Couture é uma lenda. Sua importância para o MMA só será realmente sentida daqui a alguns anos. Um ídolo genuíno, um competidor de verdade e um dos campeões mais emblemáticos. Um dos primeiros, junto com Fedor, Vanderlei, Sakuraba e poucos outros a ser querido por fãs do mundo todo. Uma lenda é indestrutível, uma vez criada, fica marcada na história da humanidade, tipo cicatriz, tatuagem, em livros, memórias. Não sai mais. Eterno como lenda, acabado como atleta de ponta. Um excelente wrestler que resolveu virar boxer, um pioneiro em estratégia de luta que se tornou um brigador, um atleta consciente de seus limites que se tornou prepotente. Couture involuiu. Atrofiou. Pediu para lutar contra Lyoto, seria seu canto do cisne, escolheu a dedo pegar um dos lutadores mais enigmáticos de todos os tempos alegando saber como enfrentá-lo. O que vimos foi apenas um lutador antigo, sem precisão, tentando imitar muito mal a estratégia usada por Quinton Jackson. Acabou nocauteado e banguela, um dos piores destinos, mas ao longo dos poucos minutos de luta ele não parecia ter como reescrever um fim de história muito diferente.

È uma pena ver o fim da carreira dos maiores, parece que pedaços do que nos construiu como fã de MMA vai ficando pra trás, mas se era para ele acabar caindo, se sua última luta seria uma derrota, não poderia o destino ter sido mais generoso conosco do que esculpi-la com a faca do pé de Lyoto Machida.

Sobre os maiores a marreta da expectativa desce mais pesada e Lyoto vinha tendo que absorver duros golpes da mídia, fãs e organização do UFC. Sua performance atrapalhada contra Shogun e a falta de objetividade contra Rampage o colocaram numa situação complicada. Estaria ele fazendo o que sempre fez, só que decodificado, ou estaria lutando mal mesmo? Teria ele um estilo tão preciso que não permite excessos? A questão é que Couture foi oferecido a Lyoto como boi de piranha. Se ele não vencesse um lutador estático e quase aposentado, seria cortado do UFC. Luta entre o jovem e fantástico e o antigo e previsível.
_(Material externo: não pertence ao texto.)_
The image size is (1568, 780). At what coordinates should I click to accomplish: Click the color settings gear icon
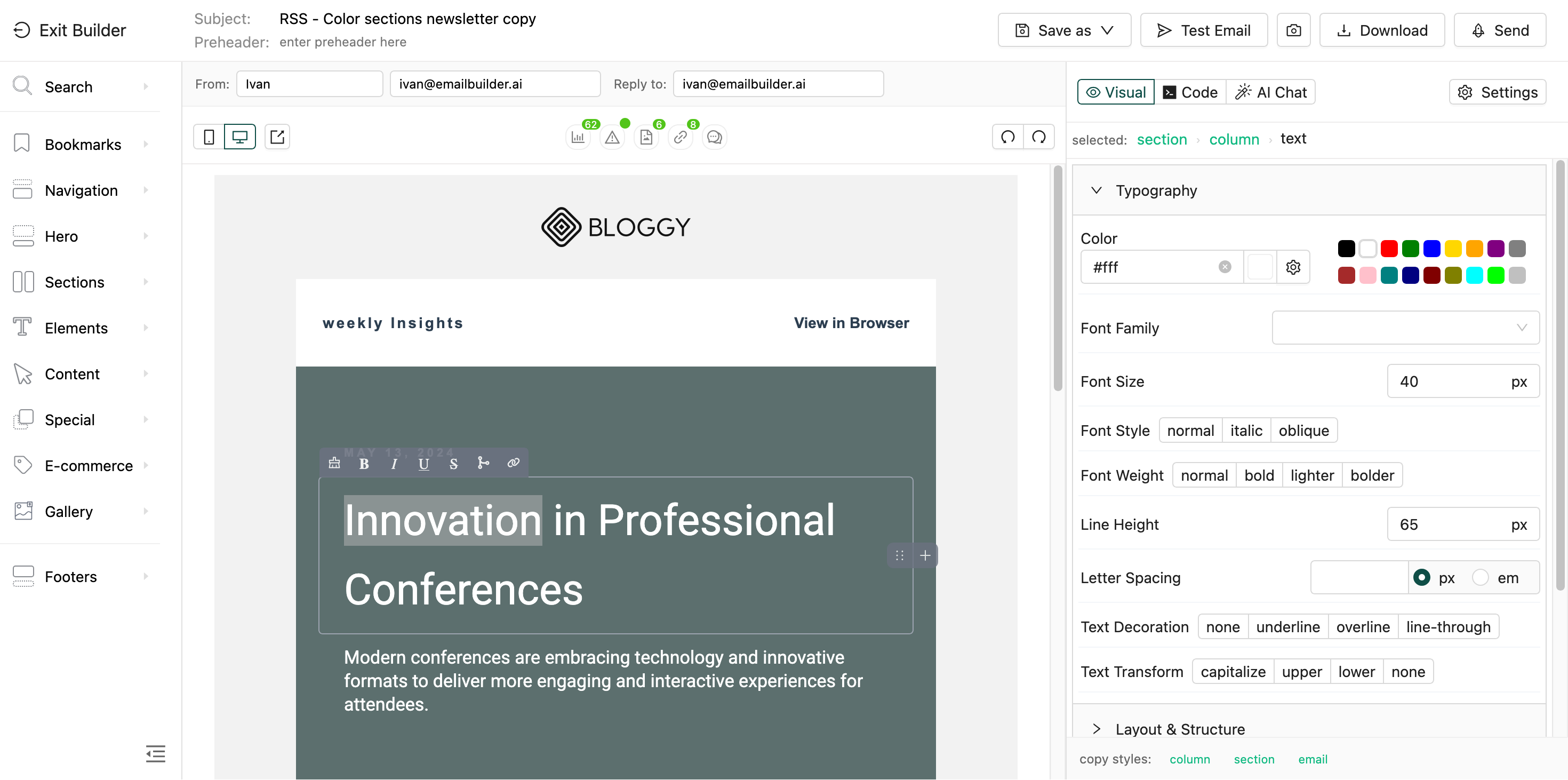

Quando a vitória parece clara, a questão é como ela vai acontecer. Lyoto mostrou para Anderson Silva o que deveria ter feito contra Maia se achava-se tão superior.

Quando Lyoto está calmo vê os adversários quadro a quadro. Cada pequena brecha vira rombo e despejou talento num nível que não vemos sempre nem nesse esporte que é tão apaixonante. Quem acha que o chute que colocou um ponto final na carreira de Couture é simples, talvez tenha assistido karate kid demais quando criança. Um chute desses passar raspando, acertar com o dedão, contundir mas não derrubar e todas as variações mais prováveis são o que vemos em tantas tentativas dentro dos octagons. Youtube é testemunha, mas contra um lutador tão experiente, que já tinha começado a esquiva para o lado, estava com a cabeça alta e a uma distância aparentemente segura, só sendo gênio. Em MMA presenciamos performance dos maiores atletas do planeta em vários aspectos e Lyoto mostrou a diferença entre faixa preta e mestre. Em um dos mais bonitos e violentos golpes do esporte Machida renasceu nesse UFC 129.